En 2020, à Radio-France, Camille Pépin avait ainsi expliqué sa démarche : « L’œuvre n’est pas une description de ces quatre vers, mais ils ont servi de point de départ à sa conception. Ce sont plutôt des impressions et des sensations. Elle comporte ainsi quatre sections correspondant à chacun des quatre vers ».
Nous ne sommes en effet pas dans le descriptif, mais bien dans le domaine impressionniste, cherchant, par le jeu des sons, des alliages de timbres et de rythmes, à provoquer des sensations, à évoquer des images en rapport avec le thème choisi. L’œuvre est construite sur un continuum sonore assuré principalement par les cordes et les cors, agrémenté des notes distillées par le xylophone et le métallophone, et recourant à des notes répétitives sur un rythme saccadé, ce qui n’est pas sans rappeler Philip Glass et autres auteurs américains. Clarinettes, trompettes, violoncelles viennent tout au long du déroulé sonore apporter leur couleur et affirmer leur personnalité. Après une première section ouvrant dans le calme sur un monde mystérieux dominé par la sonorité de la clarinette, s’amplifie une deuxième section plus heurtée rappelant sans ambiguïté un bref instant le Stravinski du Sacre du Printemps. Camille Pépin, ainsi, à Radio France, avait précisé : « Quand je pense à Stravinski, je pense cuivres et percussions et j’ai eu à cœur de les mettre à l’honneur dans cette pièce ». La fin se calme à nouveau avec les belles sonorités du violoncelle et de la clarinette.
Oui, mais voilà, l’œuvre, bien que lumineuse et parfaitement écoutable, adopte résolument un langage contemporain. Bien qu’il fût intéressant de la découvrir, était-elle vraiment à sa place en ouverture d’un programme proposant ensuite deux œuvres romantiques, tant le contraste linguistique est fort ? Sans doute aurait-elle mieux accompagné un programme proposant des œuvres plus récentes du 20ème siècle. L’Orchestre, en tout cas, et Jean-François Heisser – bien connu du public avignonnais, et que nous avions interviewé il y a quelques années – ont su l’interpréter avec sérieux et application.
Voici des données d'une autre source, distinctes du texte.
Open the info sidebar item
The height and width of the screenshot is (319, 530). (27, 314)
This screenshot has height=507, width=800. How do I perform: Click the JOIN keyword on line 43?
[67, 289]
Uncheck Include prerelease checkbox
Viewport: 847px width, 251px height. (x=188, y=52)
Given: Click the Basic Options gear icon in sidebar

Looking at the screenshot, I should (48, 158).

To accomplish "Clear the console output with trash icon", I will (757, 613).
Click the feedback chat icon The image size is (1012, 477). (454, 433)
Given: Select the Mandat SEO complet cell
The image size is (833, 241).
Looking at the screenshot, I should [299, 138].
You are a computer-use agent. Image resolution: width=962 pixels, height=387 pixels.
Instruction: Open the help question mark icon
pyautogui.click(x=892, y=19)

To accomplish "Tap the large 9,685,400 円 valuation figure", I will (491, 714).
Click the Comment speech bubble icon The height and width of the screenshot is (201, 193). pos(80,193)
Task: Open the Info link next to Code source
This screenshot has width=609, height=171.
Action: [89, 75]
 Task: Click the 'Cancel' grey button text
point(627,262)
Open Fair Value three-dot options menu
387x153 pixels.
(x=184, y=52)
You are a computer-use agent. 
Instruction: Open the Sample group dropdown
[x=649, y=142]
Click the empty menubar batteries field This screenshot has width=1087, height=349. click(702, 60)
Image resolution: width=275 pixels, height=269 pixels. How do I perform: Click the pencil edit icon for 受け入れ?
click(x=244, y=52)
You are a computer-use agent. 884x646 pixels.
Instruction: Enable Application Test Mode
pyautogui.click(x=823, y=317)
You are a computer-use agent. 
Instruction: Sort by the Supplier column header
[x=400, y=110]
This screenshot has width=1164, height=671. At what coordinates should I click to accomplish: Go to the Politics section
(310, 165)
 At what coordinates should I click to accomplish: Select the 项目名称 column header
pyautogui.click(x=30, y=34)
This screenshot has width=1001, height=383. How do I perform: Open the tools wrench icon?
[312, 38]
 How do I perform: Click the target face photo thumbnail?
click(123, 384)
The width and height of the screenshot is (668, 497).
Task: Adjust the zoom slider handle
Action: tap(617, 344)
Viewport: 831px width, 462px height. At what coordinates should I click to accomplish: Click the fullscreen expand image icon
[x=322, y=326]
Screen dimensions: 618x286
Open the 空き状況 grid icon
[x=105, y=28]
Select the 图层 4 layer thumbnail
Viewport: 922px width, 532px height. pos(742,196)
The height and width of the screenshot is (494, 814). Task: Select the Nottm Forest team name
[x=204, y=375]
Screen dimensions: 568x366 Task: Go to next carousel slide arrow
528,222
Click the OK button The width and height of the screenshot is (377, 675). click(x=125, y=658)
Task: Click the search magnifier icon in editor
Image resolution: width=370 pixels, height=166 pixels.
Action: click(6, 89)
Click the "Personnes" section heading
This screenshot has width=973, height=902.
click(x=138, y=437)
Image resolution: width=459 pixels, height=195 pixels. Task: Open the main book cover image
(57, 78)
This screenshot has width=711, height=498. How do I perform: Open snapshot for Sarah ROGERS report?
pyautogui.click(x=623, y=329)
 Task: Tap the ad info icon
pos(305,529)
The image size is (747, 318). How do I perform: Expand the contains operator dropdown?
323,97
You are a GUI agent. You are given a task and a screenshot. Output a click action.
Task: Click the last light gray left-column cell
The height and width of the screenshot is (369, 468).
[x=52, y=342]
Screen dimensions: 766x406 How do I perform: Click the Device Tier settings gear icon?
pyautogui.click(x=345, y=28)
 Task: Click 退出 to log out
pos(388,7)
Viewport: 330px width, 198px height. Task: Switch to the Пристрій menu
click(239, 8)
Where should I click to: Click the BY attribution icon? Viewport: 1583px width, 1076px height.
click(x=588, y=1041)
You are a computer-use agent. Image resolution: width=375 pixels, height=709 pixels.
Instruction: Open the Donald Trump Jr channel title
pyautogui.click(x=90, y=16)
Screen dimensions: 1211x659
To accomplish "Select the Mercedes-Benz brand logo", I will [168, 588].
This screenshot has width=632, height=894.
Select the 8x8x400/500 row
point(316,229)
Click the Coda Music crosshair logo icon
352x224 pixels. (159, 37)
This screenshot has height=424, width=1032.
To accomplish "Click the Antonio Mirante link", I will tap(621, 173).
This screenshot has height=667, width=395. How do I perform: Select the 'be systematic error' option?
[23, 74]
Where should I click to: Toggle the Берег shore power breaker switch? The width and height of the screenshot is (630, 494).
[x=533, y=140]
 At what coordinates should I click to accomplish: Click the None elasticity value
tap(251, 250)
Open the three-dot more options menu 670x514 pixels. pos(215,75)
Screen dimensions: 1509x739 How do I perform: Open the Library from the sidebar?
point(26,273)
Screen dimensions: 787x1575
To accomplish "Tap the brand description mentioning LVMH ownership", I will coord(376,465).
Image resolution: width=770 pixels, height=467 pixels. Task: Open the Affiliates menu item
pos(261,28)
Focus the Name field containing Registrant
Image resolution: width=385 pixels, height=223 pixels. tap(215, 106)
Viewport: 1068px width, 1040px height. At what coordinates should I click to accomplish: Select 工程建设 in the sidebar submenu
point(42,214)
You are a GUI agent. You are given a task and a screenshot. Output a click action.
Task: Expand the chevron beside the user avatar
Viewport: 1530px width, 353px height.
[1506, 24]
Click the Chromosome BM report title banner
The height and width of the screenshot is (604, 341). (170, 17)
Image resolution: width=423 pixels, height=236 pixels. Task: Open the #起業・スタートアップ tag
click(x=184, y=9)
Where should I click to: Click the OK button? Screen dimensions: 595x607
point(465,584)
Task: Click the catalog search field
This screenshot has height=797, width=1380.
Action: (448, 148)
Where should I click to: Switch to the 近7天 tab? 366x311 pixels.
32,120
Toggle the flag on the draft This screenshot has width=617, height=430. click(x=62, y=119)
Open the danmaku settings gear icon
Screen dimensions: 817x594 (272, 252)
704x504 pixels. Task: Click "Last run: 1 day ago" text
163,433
Berlioz a publié les Nuits d’été, sur des poèmes de Théophile Gautier, en 1841 dans une première version pour mezzo ou ténor et piano. Il termina en 1856 l’orchestration des six mélodies. On peut les entendre aujourd’hui transposées pour différentes voix. Le contenu des poèmes appelant plutôt une voix masculine, j’avoue pour ma part, musicalement, préférer la version pour mezzo-soprano, mais je ne sais trop comment considérer, finalement, l’interprétation qui nous a été offerte ce jour. Etais-je placé trop proche de la soliste, mal positionné par rapport à l’orchestre ? Je fus surpris en effet par l’attaque de la Villanelle par une voix puissante, profonde, au timbre sombre, laissant deviner des aptitudes à l’alto, voire le contralto. Aude Extrémo – qui avait enregistré en avril 2022 avec l’Onap les albums Charlotte Sohy -a certes chanté en vivant son texte, exprimant avec nuances les sentiments du poète, passionnés, dramatiques, nostalgiques, héroïques, descendant avec aisance dans le grave, assumant les aigus, mais j’eusse préféré une mezzo au timbre plus clair, moins puissante et plus en communion ou complicité avec l’orchestre. Trop présente, elle a pu parfois le couvrir ou même le faire oublier, un orchestre qui, hormis cela, a parfaitement joué son rôle d’accompagnant. Les pièces les plus réussies ont été de mon point de vue Le Spectre de la Rose et l’Île inconnue, mais j’aurai connu, je dois le dire, des Nuits d’été plus romantiques.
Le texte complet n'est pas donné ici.